Philosophy

How I Work

Three principles — and the concrete processes behind them.

Principle 01

Platform Before Features

I don’t build point solutions. I build the shared foundation that makes every downstream experience possible — governed, observable, and designed to scale across teams.

A feature that can’t be replicated across the platform isn’t a product win — it’s technical debt wearing a product hat. At Deloitte, this meant designing the data unification layer before a single AI feature was shipped.

In Practice: When a Stakeholder Pushes for a Feature First

I run a “replicate or retire” exercise: can this feature be extended to 3 other teams within 90 days without re-engineering? If no, it goes on the platform backlog, not the product roadmap.

When I’ve had to say no to a feature request, I come back with a platform design that makes that feature trivially easy to build — usually within the same quarter.

Principle 02

Compliance Is a Day-One Requirement

In regulated industries, compliance embedded after the fact is not compliance — it’s a liability. KYC/AML filters, audit trails, and access controls belong in the architecture, not the sprint backlog.

Every retrieval pipeline I’ve built has compliance logic at the data layer, not the application layer.

In Practice: How I Run Discovery in Regulated Environments

Before writing a single user story, I map the regulatory surface: which data fields are PII, which workflows trigger audit events, and which decisions require human sign-off by law. This becomes a “compliance contract” signed off in week one.

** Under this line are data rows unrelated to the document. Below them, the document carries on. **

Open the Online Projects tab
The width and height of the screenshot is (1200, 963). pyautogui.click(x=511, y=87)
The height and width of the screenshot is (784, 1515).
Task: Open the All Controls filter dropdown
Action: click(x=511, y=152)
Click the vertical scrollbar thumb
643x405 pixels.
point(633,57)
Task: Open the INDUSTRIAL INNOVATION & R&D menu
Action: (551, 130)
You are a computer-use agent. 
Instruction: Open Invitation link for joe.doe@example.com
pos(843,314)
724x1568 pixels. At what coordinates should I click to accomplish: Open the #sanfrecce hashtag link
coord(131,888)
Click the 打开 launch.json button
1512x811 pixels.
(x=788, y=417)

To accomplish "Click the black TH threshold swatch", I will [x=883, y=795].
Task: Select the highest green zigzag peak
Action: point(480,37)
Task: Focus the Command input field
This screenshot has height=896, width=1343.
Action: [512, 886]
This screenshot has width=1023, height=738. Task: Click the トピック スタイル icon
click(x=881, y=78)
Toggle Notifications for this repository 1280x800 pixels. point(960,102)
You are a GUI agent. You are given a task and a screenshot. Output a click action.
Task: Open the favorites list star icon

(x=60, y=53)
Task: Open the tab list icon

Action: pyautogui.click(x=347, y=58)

On the Deloitte AI Assist project, this upfront compliance mapping cut legal review cycles from 6 weeks to 10 days.

Principle 03

Data Earns Trust Before AI Spends It

Every AI system is only as reliable as the data it runs on. I’ve seen teams build impressive demos on top of stale, duplicated, or poorly governed data — and watched those demos collapse in production.

My approach: data quality, lineage, and governance come first. AI capabilities come second.

In Practice: My Data Readiness Framework

Before any AI feature goes to staging, I run a four-gate check: freshness, completeness, lineage, and access control. All four must be green before AI features are enabled in production.

This framework came from a near-miss where a retrieval pipeline was returning outdated fund performance data with high confidence scores. I shipped the four-gate check as an automated pre-deployment test the same week.